日本独自の業態として戦後復興期や高度経済成長の日本を牽引し、その後も衰退することなく、現在でも発展を続けている総合商社。本書は、「総合商社とは何か」「なぜ日本にだけ存在するのか」を考察し、「今後も存続するのか」「どこへ向かうか」を明らかにしていきます。

はじめに

二〇一六年三月期決算は、波乱に富んだものとなった。総合商社の純利益ランキングが大きく入れ替わったのだ。それまで、ほぼ不動の1、2位の座を占めていた三菱商事、三井物産が赤字に転落、代わって伊藤忠商事が一躍トップに躍り出た。その原因は、二〇一四年からの資源価格の大幅下落である。

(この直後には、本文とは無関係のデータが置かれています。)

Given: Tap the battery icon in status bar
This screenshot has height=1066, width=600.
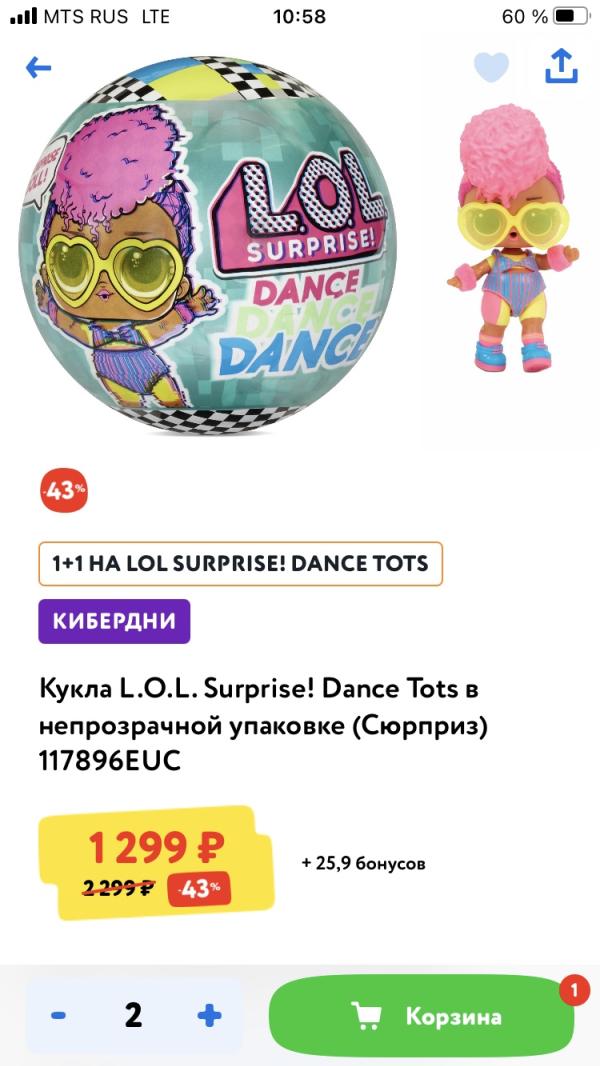Looking at the screenshot, I should pos(570,16).
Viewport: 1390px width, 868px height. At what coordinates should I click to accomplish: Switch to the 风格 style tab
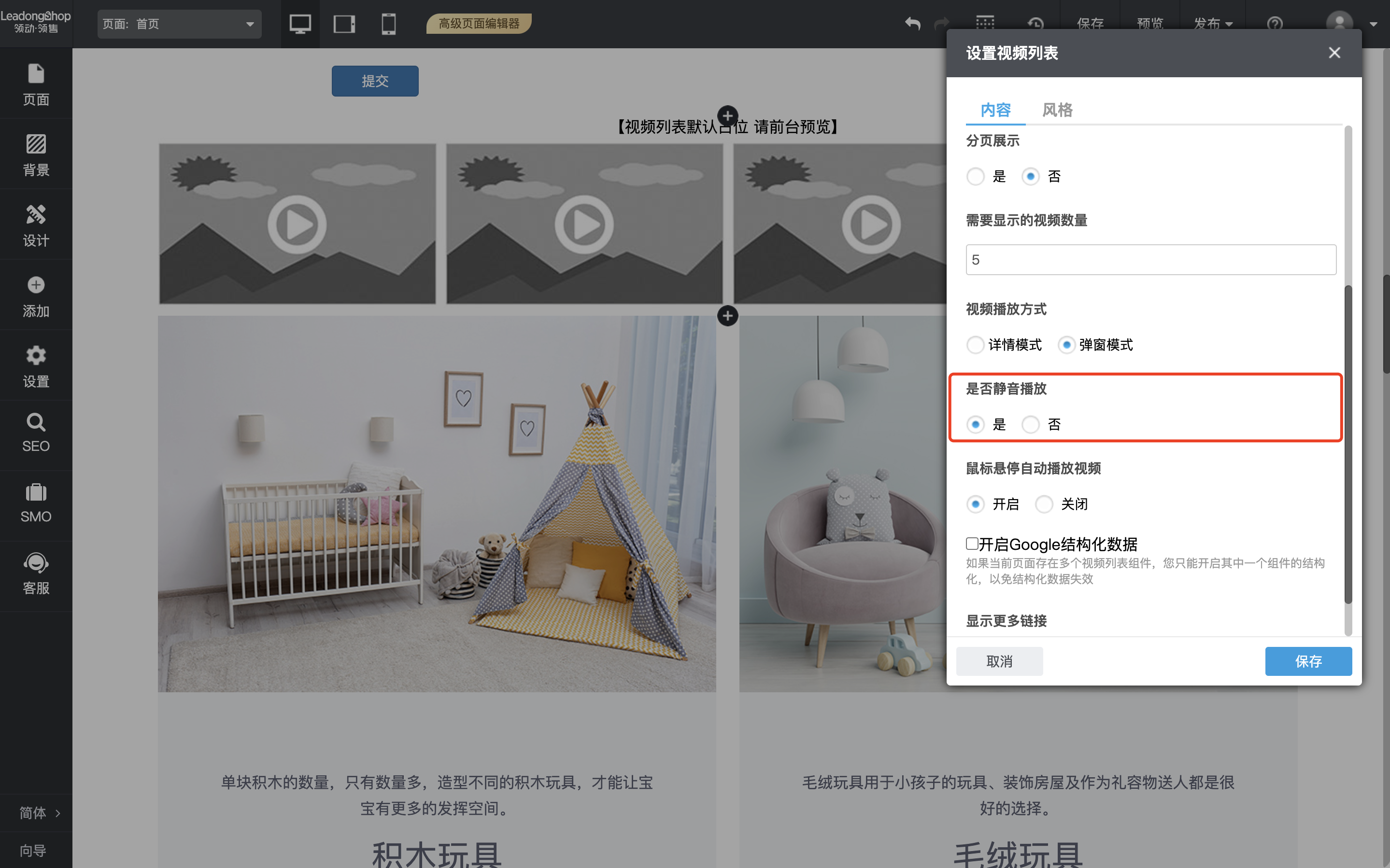pos(1057,110)
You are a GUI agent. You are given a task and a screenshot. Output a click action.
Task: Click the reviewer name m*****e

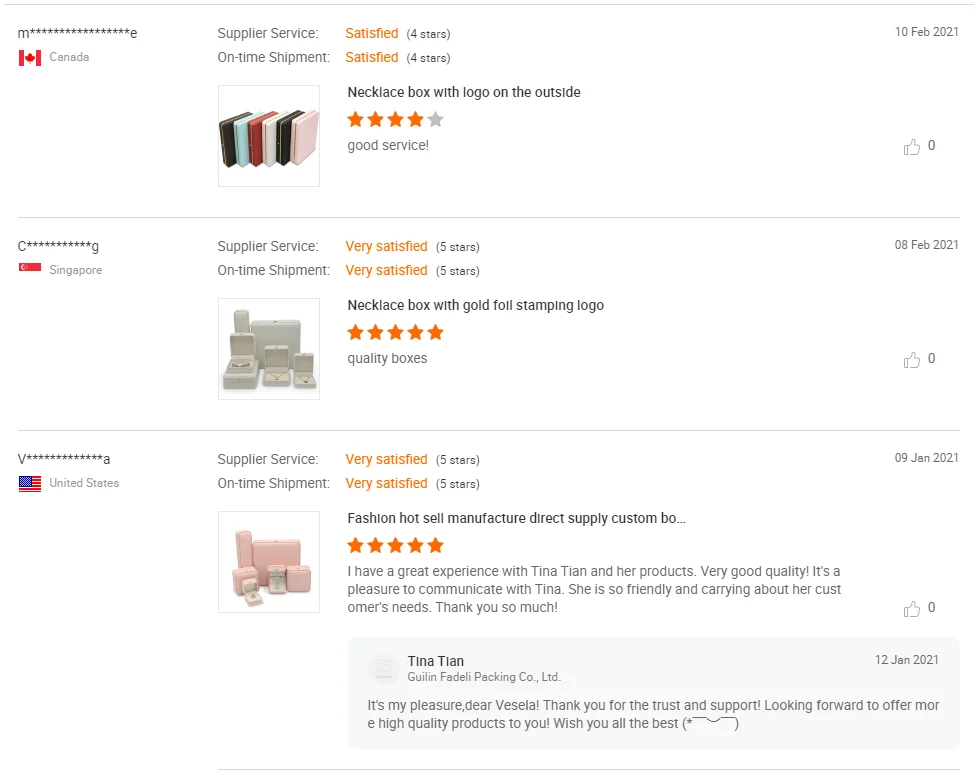(x=78, y=33)
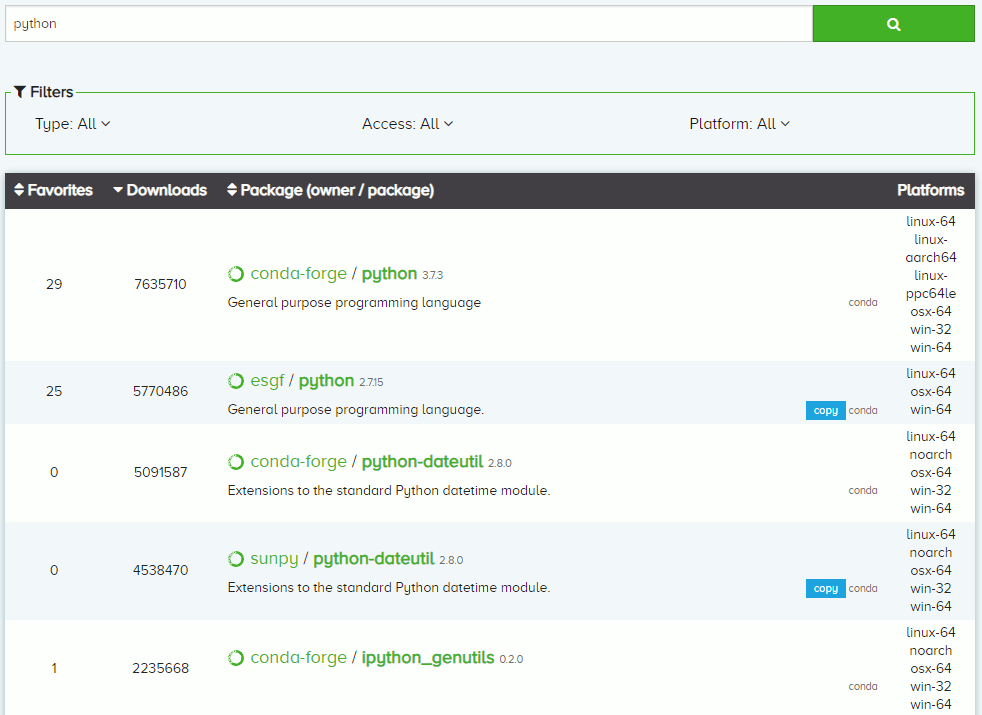Screen dimensions: 982x715
Task: Click the Filters funnel icon
Action: [19, 92]
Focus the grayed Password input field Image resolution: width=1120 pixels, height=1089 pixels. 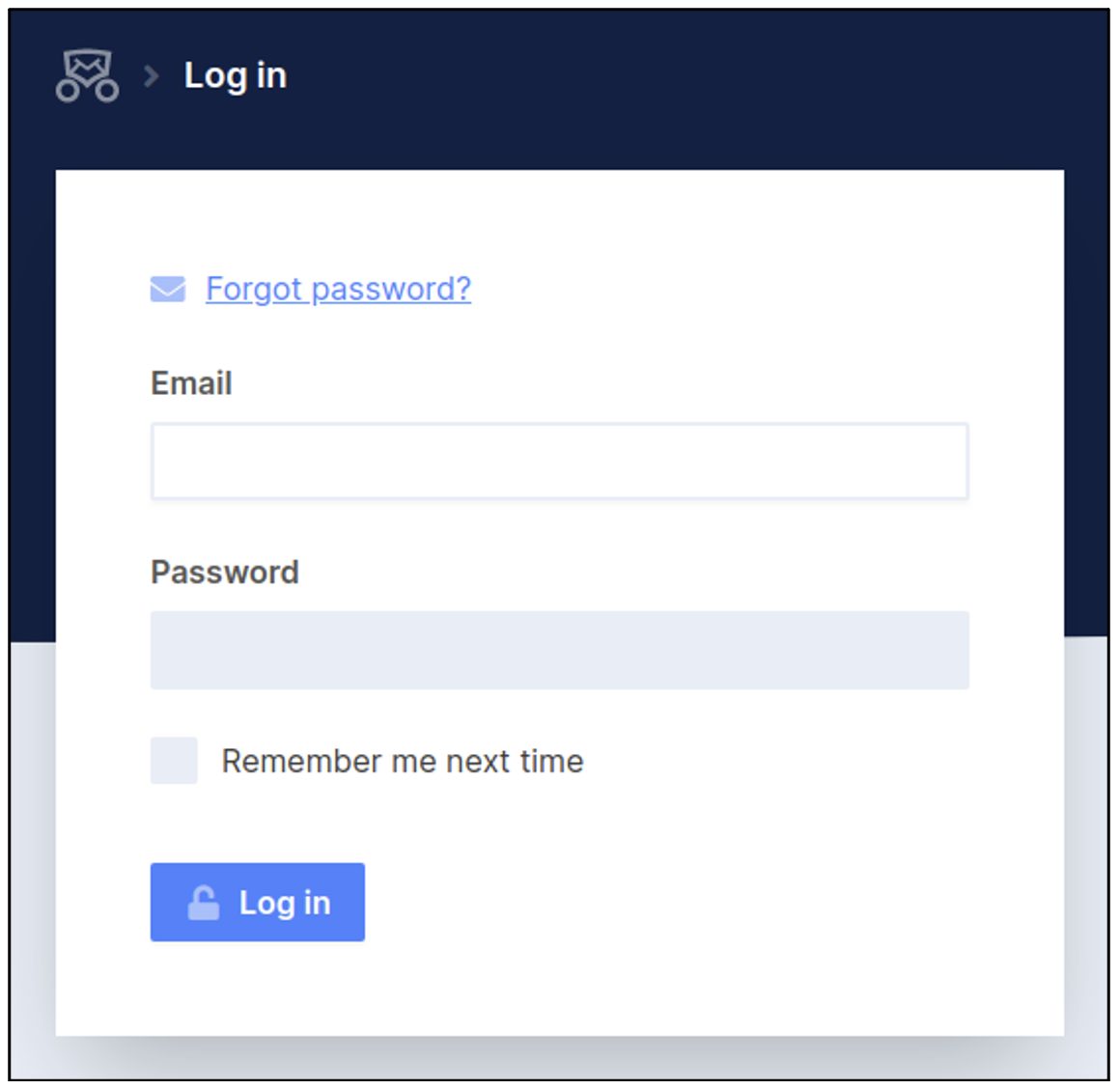(x=559, y=650)
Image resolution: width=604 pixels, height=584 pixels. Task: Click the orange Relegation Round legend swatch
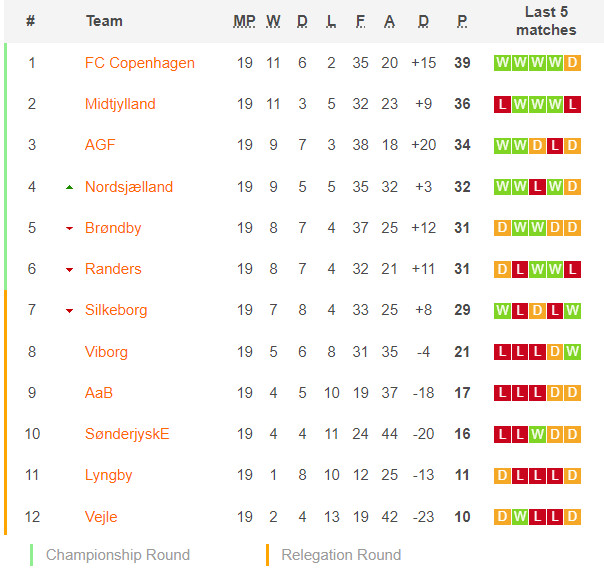267,555
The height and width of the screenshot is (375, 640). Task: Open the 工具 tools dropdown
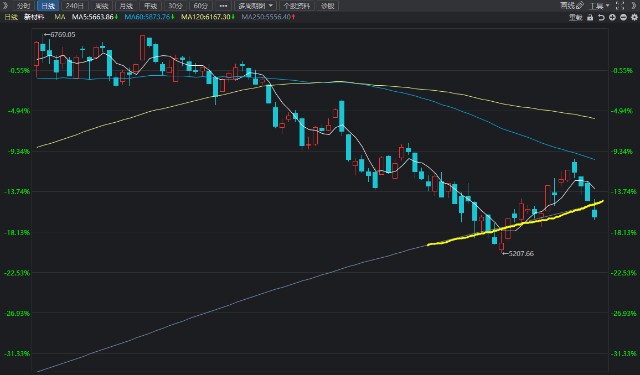click(x=599, y=6)
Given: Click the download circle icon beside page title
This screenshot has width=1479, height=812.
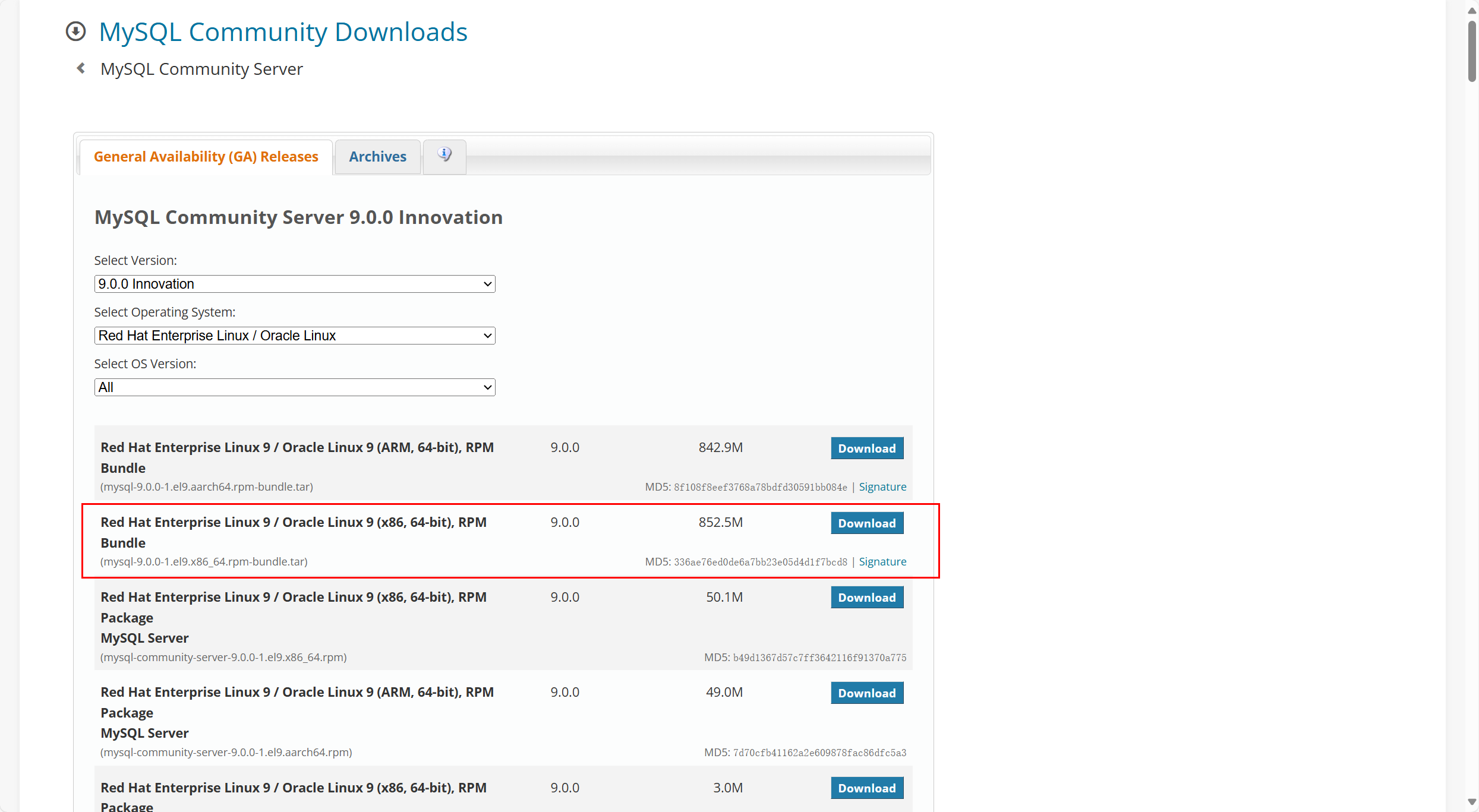Looking at the screenshot, I should (x=75, y=31).
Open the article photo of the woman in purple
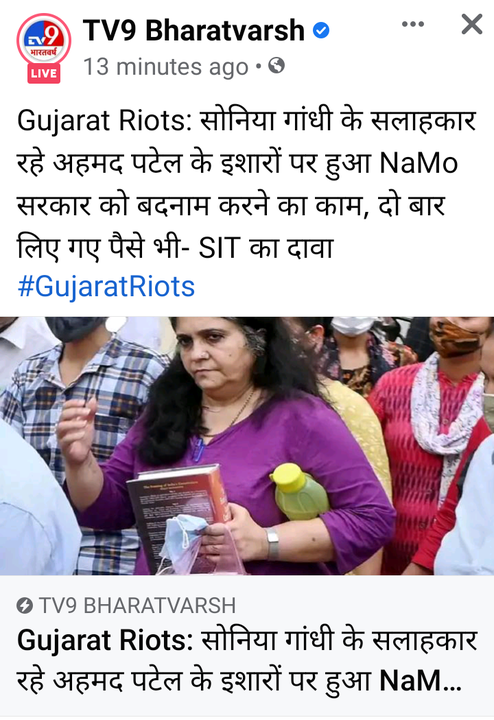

図表1(5ページ)をみると、二〇〇五年頃から総合商社全体の利益が急拡大してきたことがわかる。その勢いは、二〇〇八年のリーマンショックを頂点とする世界金融危機でいったん鈍るものの、止まることはなかった。この間、伊藤忠商事は二〇一二年三月期から住友商事を抜いて3位に浮上、首位の座をうかがっていたようにもみえる。

図表1 総合商社の純利益推移

一九九〇年代後半から二〇〇〇年代初頭にかけて、総合商社はビジネスの構造を大きく変化させ、それを支える経営上の諸改革と、バブル崩壊後の不良資産の処理を同時に行なった。この過程で、業界は7社に再編成されたが、幸運にもこの時期に資源価格が上昇し、総合商社全体の収益を押し上げた。とりわけ、合併・再編に巻き込まれずに、従来からの社名をキープした上位5社が、収益力の面で強みをみせ、隆盛を誇ってきた。

なかでも、三菱商事、三井物産は、資源分野に強みを持っていた。これに対し、二〇〇○年代以降の伊藤忠商事は、むしろ非資源分野への業務展開に力を入れてきた。そのコントラストが鮮明に表われたのが、この決算だった。

本書は、このようなカレントな動きだけを論じようとするものではない。

総合商社は日本独自の業態として知られ、戦後復興期や高度成長期の日本経済を牽引した企業群として、注目されてきた。単なる貿易の担い手であるだけでなく、外務省顔負けの情報収集機能を持ち、プロジェクトのオーガナイザー機能や、資金調達力を生かした投資機能を駆使して高収益を上げる企業群として、世界の関心を集めた。

そのため、「なぜ日本にだけ存在するのか」「その成立の条件は何か」などの問いが提起され、論争が繰り返されてきた。しかも、そうした問いに必ずしも決定的な答えが得られないなか、バブル崩壊後のリストラで復活した総合商社は、ビジネスの構造を大きく変化させている。われわれは、「総合商社とは何か」を、もう一度問うべき時点に立っているのだ。

本書は、以下の点を明らかにしようとしている。

第1に、「総合商社とは何か」「なぜ日本にだけ発生したのか」という、古くて新しい命題に答える。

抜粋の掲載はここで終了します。